Concluding my list of The Top Twelve Comics Everyone Should Read.
(And, yes, there’s a numbering problem I need to go back and fix.)
#1 – Watchmen
Synopsis: In a slightly altered world, the heroes of the 60s and 70s were forced to retire, except for a few government sanctioned individuals. Now there seems to be a conspiracy afoot, as these superhumans are being killed or incapacitated. Can the remaining heroes figure out what’s going on in time to stop a horrifying plan?
Creators: Alan Moore wrote it. Dave Gibbons drew it.
Status: After the original 12-issue mini-series was completed in 1987, the book was collected into a single volume, and has remained in print ever since.
Why Everyone Should Read It: Because it was one of the most influential comic books of the 80s. Or even the 70s, 80s, and 90s combined. Heroes with flaws? Heroes that were government stooges? Heroes that were rapists? Or overweight? Or sociopaths? Or, out of the best intentions, plotting mass murder?
Moore tackled this, using disguised variations of various Charlton heroes that DC had recently acquired. His creation was a rich one, an entire realized world. He and Gibbons played with media, having panels flip back and forth between action, memory, TV screens, and so forth. Substories came and went. Imagery echoed through the volumes, only visible once collected. Everyone — everyone — was a flawed human in one way or another … or else, lacking humanity, was flawed in that way.
Heady, heady stuff, and outrageous for its time. But, along with Miller’s Dark Knight Returns, it turned comics on their ears — and issued in the era of the darkly flawed hero, the big conspiracy, the nothing-is-as-it-seems times.
Though criticized for its conclusion — both in schedule and in content — the book as a whole stands up very, very well. Rorschach, Dr Manhatten, Ozymandias, the Owl, even the Silk Spectre, all still resonate. As a single tome, Watchmen will be one of the works studied a century now, both for what it reflects about comics and the times, and for how it was put together itself.

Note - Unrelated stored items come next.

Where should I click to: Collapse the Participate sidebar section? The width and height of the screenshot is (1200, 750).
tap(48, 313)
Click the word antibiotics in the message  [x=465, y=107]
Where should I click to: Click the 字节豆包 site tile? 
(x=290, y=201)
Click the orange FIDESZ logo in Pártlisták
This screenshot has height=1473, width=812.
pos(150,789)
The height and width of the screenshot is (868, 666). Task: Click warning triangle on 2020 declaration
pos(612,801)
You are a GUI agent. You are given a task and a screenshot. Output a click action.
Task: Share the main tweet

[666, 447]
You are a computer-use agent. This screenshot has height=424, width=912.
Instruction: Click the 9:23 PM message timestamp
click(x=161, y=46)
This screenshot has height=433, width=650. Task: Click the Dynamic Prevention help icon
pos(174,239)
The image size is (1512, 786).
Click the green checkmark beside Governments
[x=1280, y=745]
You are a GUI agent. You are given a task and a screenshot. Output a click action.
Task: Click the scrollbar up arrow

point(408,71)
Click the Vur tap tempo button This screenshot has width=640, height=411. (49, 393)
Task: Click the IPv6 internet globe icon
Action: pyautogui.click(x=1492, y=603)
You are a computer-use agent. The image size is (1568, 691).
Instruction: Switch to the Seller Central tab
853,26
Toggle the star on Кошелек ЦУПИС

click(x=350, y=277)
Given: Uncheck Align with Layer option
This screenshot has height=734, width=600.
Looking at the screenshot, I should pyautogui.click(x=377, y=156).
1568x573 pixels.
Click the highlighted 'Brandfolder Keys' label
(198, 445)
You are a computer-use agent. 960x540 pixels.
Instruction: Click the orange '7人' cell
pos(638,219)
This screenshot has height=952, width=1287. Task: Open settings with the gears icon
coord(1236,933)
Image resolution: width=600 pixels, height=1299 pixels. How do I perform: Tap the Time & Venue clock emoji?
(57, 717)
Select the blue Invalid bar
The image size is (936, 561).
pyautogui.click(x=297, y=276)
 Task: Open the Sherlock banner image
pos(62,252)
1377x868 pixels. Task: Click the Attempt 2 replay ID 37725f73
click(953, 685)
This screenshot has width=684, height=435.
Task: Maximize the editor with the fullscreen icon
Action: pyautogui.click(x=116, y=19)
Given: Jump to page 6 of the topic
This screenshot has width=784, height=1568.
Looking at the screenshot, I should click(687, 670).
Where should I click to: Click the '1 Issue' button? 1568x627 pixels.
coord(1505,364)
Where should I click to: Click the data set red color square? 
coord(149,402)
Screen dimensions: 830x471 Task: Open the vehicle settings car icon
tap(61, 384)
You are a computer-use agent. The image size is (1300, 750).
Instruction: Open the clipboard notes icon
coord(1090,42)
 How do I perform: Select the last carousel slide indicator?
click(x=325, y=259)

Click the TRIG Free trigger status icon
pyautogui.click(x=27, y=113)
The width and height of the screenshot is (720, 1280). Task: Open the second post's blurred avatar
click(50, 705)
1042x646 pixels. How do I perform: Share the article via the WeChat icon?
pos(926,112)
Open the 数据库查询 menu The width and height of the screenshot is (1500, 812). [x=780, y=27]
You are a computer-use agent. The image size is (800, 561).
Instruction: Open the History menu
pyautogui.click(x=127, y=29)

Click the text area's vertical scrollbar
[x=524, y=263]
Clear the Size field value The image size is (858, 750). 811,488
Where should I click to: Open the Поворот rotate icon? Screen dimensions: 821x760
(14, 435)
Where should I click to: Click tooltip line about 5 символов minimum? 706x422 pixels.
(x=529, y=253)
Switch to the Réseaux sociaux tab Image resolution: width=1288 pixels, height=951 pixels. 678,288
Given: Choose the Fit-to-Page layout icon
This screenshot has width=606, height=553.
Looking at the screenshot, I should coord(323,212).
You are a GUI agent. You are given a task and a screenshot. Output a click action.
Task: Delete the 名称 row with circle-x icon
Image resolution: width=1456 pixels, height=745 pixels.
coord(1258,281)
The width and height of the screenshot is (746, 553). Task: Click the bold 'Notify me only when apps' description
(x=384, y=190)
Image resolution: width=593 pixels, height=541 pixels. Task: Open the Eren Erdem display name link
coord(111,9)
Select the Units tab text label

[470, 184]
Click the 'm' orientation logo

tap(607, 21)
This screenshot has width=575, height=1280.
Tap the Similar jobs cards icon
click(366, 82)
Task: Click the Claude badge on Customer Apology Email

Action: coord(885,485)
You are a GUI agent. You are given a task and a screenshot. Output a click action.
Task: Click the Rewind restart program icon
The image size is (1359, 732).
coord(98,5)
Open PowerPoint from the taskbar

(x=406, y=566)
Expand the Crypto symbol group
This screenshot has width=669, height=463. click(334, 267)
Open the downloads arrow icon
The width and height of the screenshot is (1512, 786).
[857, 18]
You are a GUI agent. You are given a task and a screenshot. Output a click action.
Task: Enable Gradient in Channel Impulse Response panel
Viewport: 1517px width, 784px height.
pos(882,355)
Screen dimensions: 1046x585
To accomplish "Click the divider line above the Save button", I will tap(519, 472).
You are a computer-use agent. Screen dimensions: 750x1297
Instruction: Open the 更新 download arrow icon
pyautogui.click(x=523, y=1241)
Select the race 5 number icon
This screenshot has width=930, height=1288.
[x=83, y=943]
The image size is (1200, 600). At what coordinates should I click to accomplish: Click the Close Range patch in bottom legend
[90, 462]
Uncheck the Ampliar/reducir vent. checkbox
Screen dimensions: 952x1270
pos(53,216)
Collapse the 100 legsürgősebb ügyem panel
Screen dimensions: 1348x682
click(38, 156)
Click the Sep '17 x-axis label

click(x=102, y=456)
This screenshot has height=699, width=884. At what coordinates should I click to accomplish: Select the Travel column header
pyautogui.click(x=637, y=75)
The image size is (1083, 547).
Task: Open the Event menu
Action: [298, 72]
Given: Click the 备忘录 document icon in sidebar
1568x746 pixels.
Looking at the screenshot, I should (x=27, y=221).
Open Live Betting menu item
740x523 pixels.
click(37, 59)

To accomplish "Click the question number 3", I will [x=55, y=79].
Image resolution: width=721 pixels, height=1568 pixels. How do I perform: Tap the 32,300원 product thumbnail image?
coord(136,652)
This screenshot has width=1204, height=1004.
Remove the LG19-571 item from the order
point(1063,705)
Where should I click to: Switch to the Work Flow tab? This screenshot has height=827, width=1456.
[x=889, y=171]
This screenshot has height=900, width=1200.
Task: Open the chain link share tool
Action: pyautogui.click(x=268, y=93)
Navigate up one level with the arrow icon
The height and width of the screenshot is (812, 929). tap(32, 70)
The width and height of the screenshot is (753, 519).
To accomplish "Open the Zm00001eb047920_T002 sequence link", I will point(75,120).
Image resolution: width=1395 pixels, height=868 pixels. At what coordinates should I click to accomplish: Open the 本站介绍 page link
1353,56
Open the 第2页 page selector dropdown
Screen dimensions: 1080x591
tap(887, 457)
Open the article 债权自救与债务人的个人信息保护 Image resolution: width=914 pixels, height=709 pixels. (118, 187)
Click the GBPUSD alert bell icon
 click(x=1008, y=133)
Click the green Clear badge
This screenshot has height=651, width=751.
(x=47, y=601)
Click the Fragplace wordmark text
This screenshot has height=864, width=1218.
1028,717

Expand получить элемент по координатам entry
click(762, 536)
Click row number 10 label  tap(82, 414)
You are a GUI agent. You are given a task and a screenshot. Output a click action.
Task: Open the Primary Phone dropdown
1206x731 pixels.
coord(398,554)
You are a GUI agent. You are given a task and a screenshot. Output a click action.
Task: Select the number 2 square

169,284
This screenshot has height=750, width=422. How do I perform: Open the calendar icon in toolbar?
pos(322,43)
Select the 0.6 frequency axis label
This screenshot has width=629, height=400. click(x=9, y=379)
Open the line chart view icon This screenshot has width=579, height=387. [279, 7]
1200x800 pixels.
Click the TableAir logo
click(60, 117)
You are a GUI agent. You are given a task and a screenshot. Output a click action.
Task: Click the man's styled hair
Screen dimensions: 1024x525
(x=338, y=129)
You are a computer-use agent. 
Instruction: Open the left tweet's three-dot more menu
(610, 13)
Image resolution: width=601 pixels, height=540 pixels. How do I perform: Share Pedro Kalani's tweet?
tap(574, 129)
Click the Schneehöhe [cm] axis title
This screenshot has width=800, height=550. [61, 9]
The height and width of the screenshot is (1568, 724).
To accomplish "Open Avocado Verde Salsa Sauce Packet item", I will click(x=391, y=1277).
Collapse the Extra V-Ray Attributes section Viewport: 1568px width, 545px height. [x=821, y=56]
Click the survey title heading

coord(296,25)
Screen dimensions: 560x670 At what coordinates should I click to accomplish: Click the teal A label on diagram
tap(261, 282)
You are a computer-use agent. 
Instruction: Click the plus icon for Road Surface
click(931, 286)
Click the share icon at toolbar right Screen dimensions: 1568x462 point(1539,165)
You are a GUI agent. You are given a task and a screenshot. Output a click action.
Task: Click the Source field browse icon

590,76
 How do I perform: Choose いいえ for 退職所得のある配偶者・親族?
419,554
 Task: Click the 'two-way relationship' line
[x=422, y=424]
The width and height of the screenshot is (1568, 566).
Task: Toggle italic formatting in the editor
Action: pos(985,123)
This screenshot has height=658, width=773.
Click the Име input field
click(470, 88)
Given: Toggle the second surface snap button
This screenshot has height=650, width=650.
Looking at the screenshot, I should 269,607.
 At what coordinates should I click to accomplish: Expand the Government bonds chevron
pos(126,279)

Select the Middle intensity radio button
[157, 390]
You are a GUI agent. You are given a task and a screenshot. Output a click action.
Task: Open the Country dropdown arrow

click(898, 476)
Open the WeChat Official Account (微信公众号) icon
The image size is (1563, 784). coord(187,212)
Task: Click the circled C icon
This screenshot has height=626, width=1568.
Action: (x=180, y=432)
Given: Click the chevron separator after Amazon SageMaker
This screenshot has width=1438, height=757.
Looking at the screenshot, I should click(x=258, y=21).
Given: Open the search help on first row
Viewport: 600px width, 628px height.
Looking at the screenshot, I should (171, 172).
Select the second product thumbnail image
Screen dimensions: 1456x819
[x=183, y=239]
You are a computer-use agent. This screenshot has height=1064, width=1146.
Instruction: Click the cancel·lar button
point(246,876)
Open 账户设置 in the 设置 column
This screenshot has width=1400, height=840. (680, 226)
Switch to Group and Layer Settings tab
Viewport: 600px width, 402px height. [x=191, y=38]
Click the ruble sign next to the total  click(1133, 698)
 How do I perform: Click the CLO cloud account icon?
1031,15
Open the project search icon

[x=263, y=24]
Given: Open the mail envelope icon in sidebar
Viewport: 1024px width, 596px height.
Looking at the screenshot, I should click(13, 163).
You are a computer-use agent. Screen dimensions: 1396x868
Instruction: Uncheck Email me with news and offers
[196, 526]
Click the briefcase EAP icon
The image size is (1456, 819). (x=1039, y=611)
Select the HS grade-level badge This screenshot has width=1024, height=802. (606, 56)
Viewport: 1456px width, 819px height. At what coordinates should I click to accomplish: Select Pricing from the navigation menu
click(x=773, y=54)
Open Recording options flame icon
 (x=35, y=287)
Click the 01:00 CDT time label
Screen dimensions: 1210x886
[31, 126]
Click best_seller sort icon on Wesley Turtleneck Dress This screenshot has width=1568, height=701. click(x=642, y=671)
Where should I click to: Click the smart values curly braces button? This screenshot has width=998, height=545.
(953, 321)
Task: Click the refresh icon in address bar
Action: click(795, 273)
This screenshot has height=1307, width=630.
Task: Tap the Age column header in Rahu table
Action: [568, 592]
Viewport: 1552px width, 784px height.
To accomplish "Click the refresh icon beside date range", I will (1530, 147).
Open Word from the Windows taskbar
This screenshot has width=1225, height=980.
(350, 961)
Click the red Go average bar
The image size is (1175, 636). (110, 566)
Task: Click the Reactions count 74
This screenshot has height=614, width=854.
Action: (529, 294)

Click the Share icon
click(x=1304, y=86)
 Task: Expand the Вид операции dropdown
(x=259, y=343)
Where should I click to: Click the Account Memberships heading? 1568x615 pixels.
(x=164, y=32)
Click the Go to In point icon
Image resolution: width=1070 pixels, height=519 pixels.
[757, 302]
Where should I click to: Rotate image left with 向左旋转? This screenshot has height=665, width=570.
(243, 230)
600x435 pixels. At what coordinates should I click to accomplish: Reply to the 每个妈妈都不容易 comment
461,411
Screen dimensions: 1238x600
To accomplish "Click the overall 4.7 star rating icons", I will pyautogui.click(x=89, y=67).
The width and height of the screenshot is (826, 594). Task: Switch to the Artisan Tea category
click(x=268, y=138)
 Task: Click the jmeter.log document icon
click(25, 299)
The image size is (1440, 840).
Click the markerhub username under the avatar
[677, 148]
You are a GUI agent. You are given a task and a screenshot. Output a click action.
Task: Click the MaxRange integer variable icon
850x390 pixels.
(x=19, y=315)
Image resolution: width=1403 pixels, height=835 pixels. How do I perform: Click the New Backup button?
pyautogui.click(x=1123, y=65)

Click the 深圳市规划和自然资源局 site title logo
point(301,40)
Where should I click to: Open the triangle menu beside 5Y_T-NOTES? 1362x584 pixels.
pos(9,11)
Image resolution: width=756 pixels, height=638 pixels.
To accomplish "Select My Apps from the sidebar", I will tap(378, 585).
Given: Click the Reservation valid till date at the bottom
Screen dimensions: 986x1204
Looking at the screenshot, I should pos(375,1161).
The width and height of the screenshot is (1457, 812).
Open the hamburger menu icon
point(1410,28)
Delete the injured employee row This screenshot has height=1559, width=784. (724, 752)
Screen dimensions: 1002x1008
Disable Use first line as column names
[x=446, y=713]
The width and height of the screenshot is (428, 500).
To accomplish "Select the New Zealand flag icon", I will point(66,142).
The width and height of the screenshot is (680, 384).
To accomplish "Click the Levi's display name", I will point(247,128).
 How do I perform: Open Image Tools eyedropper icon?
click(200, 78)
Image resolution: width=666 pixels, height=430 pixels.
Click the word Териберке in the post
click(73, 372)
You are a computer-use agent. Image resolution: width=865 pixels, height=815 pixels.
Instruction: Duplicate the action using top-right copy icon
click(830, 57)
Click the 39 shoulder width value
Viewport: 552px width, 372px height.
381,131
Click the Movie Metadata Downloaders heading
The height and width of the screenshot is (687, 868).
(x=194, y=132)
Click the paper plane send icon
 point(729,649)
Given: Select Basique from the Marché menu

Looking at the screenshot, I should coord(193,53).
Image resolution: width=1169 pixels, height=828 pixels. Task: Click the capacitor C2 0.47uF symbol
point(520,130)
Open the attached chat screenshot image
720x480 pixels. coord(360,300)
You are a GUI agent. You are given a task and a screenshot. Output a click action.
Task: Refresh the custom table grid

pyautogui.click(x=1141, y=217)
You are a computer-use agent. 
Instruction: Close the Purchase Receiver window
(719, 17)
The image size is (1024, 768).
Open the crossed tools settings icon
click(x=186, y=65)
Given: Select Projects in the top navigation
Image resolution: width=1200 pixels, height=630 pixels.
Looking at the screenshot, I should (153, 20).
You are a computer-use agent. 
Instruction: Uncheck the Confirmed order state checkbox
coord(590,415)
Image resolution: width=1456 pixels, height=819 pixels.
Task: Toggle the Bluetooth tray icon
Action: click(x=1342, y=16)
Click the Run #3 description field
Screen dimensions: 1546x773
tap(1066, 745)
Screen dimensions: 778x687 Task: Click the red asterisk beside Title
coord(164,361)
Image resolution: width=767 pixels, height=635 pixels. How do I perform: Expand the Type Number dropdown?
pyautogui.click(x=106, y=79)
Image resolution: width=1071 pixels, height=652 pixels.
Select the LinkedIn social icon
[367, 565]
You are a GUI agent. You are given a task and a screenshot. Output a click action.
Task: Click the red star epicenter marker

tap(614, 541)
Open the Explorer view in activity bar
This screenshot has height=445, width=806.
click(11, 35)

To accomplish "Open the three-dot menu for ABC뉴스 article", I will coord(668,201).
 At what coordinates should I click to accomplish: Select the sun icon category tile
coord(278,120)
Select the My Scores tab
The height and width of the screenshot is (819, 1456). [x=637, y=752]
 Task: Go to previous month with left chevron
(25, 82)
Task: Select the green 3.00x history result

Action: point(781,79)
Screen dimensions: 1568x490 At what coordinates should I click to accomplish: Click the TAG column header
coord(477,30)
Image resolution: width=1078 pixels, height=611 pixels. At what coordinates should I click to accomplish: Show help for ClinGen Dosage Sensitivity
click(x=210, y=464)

Non-comics readers will find Watchmen dark, but approachable. Comics readers will, if they’ve not read it before, discover the sources of echoes that resonate through the medium to this day.

I have to admint, most of the comics on your list are ones that I have either read already or have desperately wanted to read. This is one of those that I am really wanting to get my hands on some day sooooooon.
Cool. You might actually check your local library — it’s possible they have a copy.